Fast alle, die Al-Kaida geholfen haben, sind wieder an der Macht und „eng mit Taliban verbunden“

In Afghanistan mischt nun auch das weltweit operierende Terrornetzwerk Al-Kaida mit. Darunter der Anführer der ehemaligen „Black Guards“ von Osama bin Laden. Die Taliban begrüßen sie herzlich.
Kabul – Innerhalb kürzester Zeit übernahmen die Taliban fast kampflos Afghanistan. Nach ihrer Machtübernahme betonte die radikale Miliz immer wieder, dass von dem Land keine Terrorgefahr ausgehen würde. Nun wurde auch dieses Versprechen gebrochen: Mit Hunderten von Fahrzeugen kehrten Al-Kaida-Unterstützer zurück nach Dschalalabad, einer afghanischen Stadt etwa 160 Kilometer östlich von Kabul.
Mit dabei war auch Anwar Ul Haq Mujahid, der von den Taliban bei dessen Ankunft freudig begrüßt und bejubelt wurde. Er war einer der Anführer der ehemaligen „Black Guards“ von Osama bin Laden, der 2001 bei der Planung seiner Flucht vor den heftigen US-Bombardierungen auf Tora Bora half und dessen Untergebene nach Guantanamo Bay ins Gefängnis geschickt wurden. Wie das Nachrichtenportal The Daily Beast erfuhr, soll Anwar Ul Haq Mujahid nun wieder verantwortlich für die Taliban-Kämpfer im Osten Afghanistans sein.

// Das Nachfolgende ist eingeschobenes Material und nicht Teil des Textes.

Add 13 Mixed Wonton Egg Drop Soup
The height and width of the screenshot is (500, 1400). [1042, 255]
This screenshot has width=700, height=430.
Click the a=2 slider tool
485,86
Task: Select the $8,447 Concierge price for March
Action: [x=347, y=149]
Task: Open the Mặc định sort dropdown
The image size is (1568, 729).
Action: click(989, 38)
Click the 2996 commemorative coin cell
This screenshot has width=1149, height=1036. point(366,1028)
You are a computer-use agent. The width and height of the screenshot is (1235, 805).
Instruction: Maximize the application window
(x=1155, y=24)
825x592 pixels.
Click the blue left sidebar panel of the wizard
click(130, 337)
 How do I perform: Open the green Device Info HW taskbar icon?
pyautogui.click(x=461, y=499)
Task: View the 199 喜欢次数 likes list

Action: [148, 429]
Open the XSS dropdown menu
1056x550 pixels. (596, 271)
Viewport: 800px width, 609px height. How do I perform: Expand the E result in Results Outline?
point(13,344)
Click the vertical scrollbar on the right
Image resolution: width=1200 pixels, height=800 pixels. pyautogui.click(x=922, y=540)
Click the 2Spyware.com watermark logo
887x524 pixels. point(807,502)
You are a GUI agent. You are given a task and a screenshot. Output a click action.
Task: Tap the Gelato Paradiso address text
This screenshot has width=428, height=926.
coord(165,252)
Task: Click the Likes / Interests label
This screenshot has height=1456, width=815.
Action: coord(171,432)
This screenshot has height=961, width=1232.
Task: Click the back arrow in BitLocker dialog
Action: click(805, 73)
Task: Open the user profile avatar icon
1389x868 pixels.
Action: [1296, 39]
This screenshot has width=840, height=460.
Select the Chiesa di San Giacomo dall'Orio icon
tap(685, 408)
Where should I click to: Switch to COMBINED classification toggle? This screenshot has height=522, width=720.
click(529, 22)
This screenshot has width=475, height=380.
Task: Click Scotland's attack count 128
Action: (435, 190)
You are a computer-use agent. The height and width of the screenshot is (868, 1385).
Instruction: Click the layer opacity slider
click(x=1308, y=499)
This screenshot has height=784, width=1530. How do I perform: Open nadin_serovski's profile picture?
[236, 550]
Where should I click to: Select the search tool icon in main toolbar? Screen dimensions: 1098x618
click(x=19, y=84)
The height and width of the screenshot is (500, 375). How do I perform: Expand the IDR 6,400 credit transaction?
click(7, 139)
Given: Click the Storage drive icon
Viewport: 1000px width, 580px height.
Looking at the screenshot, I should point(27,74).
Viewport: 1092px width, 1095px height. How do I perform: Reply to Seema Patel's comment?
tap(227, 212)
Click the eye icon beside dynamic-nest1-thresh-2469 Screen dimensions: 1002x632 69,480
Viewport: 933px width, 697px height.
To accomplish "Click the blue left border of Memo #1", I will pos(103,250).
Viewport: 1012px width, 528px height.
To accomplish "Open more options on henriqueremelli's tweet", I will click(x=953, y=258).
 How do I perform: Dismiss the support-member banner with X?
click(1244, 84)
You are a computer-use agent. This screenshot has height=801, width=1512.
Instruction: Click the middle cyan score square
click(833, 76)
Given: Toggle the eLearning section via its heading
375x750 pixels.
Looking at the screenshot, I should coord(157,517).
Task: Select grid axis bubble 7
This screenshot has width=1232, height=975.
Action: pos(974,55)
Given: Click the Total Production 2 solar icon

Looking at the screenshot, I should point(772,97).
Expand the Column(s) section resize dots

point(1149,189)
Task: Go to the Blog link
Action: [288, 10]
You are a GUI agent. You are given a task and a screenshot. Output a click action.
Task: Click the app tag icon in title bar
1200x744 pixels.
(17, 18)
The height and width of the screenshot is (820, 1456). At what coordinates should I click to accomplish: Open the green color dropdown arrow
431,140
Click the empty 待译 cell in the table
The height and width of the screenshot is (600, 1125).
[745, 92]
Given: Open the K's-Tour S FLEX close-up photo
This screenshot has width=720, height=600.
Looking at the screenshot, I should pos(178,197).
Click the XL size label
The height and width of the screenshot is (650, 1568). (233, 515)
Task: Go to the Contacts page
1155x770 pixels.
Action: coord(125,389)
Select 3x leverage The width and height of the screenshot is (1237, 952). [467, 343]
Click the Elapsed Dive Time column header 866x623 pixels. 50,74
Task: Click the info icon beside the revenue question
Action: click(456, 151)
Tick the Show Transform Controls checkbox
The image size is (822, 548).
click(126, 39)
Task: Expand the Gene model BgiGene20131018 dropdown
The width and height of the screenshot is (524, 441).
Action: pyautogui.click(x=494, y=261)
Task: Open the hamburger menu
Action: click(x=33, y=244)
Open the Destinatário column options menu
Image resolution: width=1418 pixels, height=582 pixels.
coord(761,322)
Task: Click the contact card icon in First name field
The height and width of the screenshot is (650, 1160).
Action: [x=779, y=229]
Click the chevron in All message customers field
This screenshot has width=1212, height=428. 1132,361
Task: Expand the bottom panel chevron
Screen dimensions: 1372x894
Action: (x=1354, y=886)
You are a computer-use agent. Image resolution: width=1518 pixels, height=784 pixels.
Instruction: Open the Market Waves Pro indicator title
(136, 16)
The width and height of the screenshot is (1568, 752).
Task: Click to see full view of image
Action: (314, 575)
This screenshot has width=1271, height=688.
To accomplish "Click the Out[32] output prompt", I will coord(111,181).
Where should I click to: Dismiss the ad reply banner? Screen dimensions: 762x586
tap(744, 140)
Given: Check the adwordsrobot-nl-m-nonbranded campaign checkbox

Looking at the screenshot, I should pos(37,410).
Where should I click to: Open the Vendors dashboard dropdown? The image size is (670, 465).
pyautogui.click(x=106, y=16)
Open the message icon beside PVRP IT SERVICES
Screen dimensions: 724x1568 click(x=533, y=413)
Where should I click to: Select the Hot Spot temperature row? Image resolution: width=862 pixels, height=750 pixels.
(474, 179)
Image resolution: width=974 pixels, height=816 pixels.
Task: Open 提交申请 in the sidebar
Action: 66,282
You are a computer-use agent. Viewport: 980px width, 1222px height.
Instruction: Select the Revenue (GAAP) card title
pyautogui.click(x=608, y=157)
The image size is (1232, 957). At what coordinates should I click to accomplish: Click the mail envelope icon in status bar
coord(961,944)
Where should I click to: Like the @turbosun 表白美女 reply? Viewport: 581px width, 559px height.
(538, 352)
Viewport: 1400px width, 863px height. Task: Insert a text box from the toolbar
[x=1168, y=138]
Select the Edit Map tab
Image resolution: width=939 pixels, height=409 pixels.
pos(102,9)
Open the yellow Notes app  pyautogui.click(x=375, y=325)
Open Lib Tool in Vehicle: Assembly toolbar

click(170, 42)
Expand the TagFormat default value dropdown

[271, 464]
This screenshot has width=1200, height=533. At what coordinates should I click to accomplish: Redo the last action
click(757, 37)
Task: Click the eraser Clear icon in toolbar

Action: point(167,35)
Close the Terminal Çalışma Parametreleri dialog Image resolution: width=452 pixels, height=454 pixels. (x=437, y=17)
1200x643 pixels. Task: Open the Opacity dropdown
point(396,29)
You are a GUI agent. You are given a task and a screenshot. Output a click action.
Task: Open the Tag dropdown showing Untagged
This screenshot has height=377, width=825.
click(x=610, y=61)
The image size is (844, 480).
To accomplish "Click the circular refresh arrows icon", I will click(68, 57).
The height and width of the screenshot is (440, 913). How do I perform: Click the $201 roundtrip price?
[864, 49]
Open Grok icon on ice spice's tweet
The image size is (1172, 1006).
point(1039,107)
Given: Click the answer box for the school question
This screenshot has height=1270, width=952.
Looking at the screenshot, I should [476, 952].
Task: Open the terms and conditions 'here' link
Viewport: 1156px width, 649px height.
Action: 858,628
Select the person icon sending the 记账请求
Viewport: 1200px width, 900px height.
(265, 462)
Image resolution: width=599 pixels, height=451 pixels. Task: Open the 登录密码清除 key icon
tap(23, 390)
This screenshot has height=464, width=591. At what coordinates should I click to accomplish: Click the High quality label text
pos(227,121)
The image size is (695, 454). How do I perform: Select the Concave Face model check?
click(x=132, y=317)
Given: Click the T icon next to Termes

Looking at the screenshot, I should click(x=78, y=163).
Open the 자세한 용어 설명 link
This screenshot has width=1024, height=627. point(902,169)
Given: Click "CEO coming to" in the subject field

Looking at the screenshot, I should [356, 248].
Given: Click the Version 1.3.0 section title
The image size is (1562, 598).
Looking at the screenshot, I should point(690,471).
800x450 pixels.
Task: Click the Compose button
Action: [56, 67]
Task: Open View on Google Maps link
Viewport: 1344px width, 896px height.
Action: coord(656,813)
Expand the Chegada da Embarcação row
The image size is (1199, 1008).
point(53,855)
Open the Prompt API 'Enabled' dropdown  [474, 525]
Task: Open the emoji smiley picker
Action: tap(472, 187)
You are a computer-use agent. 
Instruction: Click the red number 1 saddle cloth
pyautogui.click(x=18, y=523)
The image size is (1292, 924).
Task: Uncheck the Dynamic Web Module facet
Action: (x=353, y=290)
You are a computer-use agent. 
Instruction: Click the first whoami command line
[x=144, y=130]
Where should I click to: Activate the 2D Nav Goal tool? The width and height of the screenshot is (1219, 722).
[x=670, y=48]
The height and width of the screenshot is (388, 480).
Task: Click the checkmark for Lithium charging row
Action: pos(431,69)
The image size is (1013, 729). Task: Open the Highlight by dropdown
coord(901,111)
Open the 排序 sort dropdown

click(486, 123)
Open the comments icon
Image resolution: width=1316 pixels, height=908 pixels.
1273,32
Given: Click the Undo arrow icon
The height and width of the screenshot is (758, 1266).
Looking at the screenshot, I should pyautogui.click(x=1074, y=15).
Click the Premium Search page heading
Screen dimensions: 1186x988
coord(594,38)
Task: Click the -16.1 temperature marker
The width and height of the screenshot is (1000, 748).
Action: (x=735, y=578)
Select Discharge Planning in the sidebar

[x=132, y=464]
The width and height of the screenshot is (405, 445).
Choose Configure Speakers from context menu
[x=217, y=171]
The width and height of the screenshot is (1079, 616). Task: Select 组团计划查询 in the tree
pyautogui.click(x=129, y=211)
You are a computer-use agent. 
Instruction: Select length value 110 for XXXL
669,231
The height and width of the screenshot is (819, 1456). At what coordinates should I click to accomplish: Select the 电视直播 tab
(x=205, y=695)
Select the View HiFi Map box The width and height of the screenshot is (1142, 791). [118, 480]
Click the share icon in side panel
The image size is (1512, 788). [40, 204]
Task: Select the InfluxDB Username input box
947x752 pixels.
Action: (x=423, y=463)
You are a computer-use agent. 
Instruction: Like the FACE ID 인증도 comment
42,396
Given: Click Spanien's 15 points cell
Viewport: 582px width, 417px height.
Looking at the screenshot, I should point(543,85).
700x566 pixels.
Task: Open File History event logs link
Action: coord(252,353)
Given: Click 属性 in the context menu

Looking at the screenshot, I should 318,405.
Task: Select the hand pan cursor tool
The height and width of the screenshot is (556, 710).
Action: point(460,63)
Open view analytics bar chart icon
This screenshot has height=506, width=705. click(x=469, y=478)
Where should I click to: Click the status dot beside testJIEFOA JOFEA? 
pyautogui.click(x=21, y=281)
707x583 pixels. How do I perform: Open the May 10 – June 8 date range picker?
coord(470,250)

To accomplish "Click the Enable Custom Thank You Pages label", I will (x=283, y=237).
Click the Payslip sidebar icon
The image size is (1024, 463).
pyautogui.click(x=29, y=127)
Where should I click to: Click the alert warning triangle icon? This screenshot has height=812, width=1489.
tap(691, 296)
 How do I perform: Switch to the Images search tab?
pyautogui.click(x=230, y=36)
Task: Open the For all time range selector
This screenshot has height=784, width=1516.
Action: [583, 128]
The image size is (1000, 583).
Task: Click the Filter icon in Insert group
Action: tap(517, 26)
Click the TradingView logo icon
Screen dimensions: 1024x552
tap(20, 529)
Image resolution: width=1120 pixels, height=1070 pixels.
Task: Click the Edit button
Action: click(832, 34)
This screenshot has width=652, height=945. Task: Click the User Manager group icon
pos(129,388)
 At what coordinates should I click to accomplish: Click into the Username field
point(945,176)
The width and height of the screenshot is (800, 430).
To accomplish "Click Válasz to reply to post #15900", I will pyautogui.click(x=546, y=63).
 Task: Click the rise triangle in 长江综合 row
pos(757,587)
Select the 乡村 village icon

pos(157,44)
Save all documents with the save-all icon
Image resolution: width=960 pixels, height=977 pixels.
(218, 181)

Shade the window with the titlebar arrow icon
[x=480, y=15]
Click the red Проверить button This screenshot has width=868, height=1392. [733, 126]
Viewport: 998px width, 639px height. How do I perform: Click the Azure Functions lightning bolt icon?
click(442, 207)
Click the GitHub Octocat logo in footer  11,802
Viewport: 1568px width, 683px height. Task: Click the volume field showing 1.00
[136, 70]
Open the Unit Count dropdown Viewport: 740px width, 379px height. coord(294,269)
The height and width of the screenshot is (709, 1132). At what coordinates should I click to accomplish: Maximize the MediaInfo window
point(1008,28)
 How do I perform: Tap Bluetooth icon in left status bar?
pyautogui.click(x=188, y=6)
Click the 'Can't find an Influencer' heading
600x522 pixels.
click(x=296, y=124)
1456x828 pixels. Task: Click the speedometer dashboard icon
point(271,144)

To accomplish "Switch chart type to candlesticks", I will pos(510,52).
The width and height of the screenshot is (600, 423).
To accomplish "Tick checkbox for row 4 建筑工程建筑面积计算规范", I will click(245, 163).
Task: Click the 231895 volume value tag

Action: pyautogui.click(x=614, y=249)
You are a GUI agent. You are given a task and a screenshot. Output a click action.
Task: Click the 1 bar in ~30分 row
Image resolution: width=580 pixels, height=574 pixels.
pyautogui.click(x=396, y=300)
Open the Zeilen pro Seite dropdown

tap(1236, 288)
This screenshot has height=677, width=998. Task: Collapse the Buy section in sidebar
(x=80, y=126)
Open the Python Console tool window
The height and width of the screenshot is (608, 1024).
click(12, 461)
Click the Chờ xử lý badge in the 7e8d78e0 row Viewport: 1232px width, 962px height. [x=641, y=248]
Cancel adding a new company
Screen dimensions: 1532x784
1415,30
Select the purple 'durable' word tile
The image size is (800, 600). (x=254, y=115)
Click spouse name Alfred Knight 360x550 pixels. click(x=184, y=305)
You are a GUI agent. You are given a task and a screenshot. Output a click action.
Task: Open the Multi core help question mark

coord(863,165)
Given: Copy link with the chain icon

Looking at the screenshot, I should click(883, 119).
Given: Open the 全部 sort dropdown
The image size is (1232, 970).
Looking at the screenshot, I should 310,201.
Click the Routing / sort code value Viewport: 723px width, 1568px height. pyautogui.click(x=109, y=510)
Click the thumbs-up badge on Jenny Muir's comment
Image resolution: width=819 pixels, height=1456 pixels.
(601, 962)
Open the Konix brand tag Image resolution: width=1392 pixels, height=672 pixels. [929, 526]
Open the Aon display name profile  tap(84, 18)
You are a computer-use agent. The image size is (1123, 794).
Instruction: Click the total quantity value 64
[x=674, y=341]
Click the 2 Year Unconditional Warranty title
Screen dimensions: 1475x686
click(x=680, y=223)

Afghanistan: Al-Kaida unterstützt Taliban-Regierung
Auf das Versprechen der Taliban war erneut kein Verlass. Ihre Ankündigung, dass sich keine Terrorgruppen in Afghanistan ausbreiten würden, erwies sich als Schall und Rauch. Ein kürzlich abgesetzter hochrangiger afghanischer Geheimdienstbeamte beklagte, dass Anwar Ul Haq Mujahid wieder zum Machtsitz seiner Familie zurückgekehrt sei und einen „heroischen Empfang in Dschalalabad“ erlebt habe: „Jeder, der 2001 eng mit Al-Kaida zusammengearbeitet hat, ist wieder in seinem Gefolge. Er ist nun sowohl für die Taliban als auch für ausländische Kämpfer im Osten Afghanistans verantwortlich.“
Ein hochrangiger UN-Funktionär und ein schweizerisch-italienischer Journalist, der sich in der Provinz aufhielt, bestätigten die Rückkehr Anwars nach Dschalalabad sowie seine Rolle als Militärkommandant am Freitag (17.09.2021). Laut diesen Angaben wurde der Anführer der „Tora Bora Front“ täglich in der weitläufigen Empfangshalle seines Clans auf afghanischen Teppichen gesehen, während Hunderte von Kämpfern und Dorfbewohnern zu ihm nach Hause strömten, um seinen Ratschlägen zur Umsetzung der Scharia zu lauschen.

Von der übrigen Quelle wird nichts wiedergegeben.